July 20, 1986|JAMES S. GRANELLI | Times Staff Writer

If shortening the often frustrating wait between the filing of a loan application and the final word from the bank is a service that can bring customers flocking, Security Pacific National Bank figures it should be doing quite well in the competition for small- business accounts.

The Los Angeles-based bank's 38 statewide business banking centers recently installed a fully automated loan processing and documentation system that bank officials say reduces the time it takes to approve loans--from three weeks to three days on a $10-million loan processed for one of the bank's regular business customers.

The $6.5-million system--initially tested at Security Pacific's Irvine center--frees account managers to drum up new business and maintain a better relationship with existing customers, bank officials say.

Security Pacific's business centers compete with independent and mid-size banks by seeking customers from the ranks of the small and mid-size companies, the backbone of Orange County's economy. Dannie M. Hayes, a senior vice president in charge of the Irvine banking center who also oversees three other centers in Orange County and one in Long Beach, said the bank is aiming to pick up more business customers who need loans of $3 million to $100 million.

"I just came back from a marketing convention, and nobody has anything like this," Hayes said. "In the first quarter last year, I made 50 calls to prospective customers. Now I'm making five times that amount."

And a special computer system keeps track of all those calls and of the information gleaned from prospective borrowers. When a prospect becomes a customer, the file is transferred to the new account so the customer doesn't have to continually repeat the information when filling out forms.
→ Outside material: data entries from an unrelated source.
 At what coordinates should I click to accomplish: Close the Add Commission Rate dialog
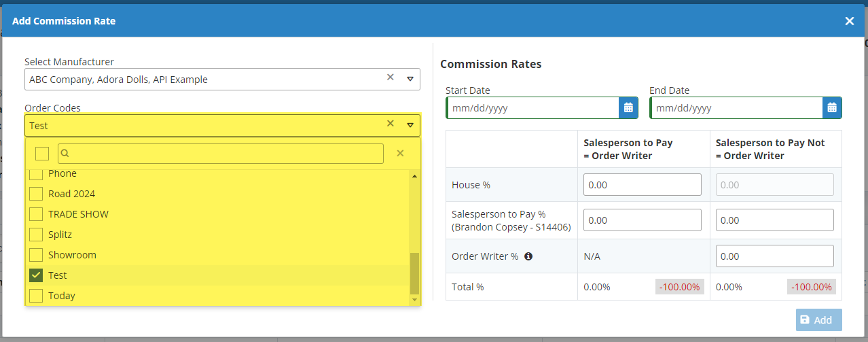coord(849,21)
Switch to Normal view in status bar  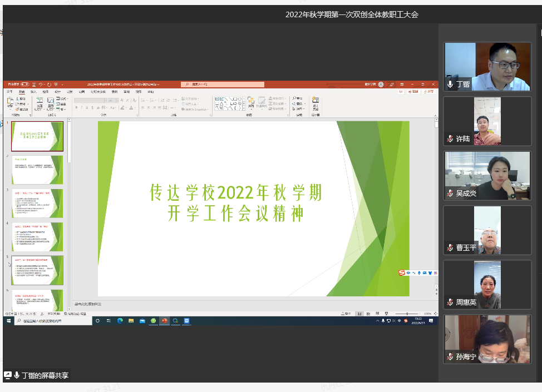click(x=359, y=314)
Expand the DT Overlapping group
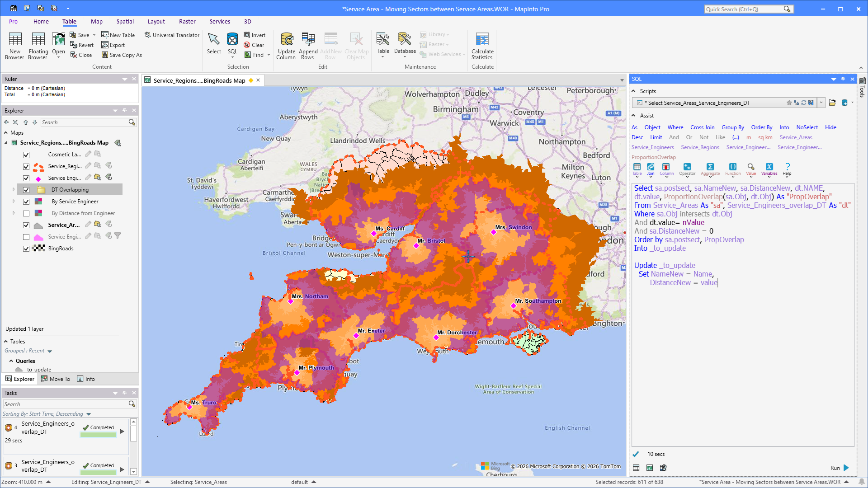 point(14,190)
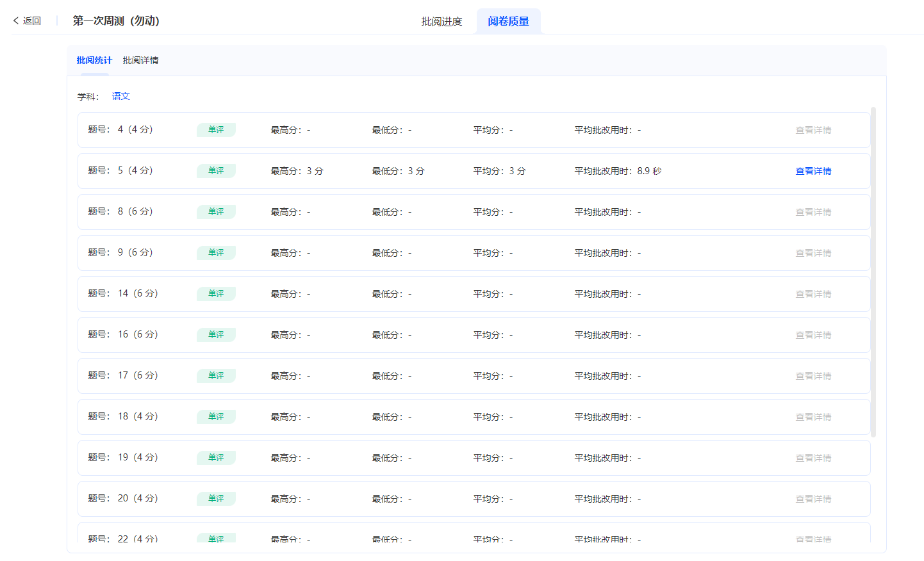
Task: Click the 单评 tag on question 5
Action: [216, 171]
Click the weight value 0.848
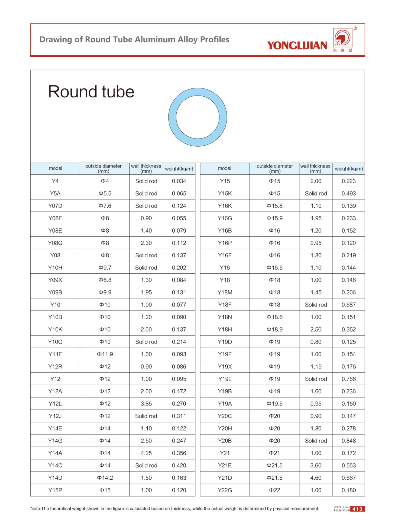The width and height of the screenshot is (395, 532). (349, 441)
The computer-word processing operation also augurs well for retail banking, where the day soon may come when a customer can apply for a car loan or home mortgage at 9 a.m. and receive approval--or denial--by 5 p.m. the same day, Hayes said.

"If this automation works here (in business banking), it'll work anywhere," he said.

When the Irvine office tested the automated system last November, Hayes and other executives were so impressed by it that they converted the bank's entire business banking operation to computers within eight months.

"We're trying to be a consultive banker--to show businessmen the savings they could expect, the impacts of borrowings," Hayes said. "Automation helps us do that."

Based on projected sales, inventories and other data, for instance, a particular customer's profile and a laundry list of 15 to 20 assumptions about the business's performance can be plugged into the computer, which uses specially designed software to calculate the customer's borrowing needs, said A. Elizabeth Costello, a senior vice president at Security Pacific's Irvine center.

The results could show customers that they may need less money--or more--than they asked for, she said.

Bankers normally spread sheets of financial statements on their desks and take four or five hours to analyze the data and figure the ratios they need to even begin considering such important things as a customer's ability to repay a loan. Now the computer does some of the most complex ratio analyses in 20 minutes, Hayes said.

Security Pacific spent about $3.5 million on pre-programmed software and hardware--mostly for 700 IBM PC computers statewide--and is spending about $3 million to train loan officers and develop specialized computer software, Hayes said.

The need for special software is important because many pre-programmed, or canned, software packages make assumptions that bank officers don't make, he said. One ratio-calculating software package, for instance, assumed a figure on a line where none appeared. That assumption affected other ratios and ended up with approval for a customer's line of credit that was twice what it should have been, Hayes said.

"There's a massive amount of paper work and data that banks deal with, and banks must be detail-oriented," he said. "The automation handles all that and helps us to increase productivity."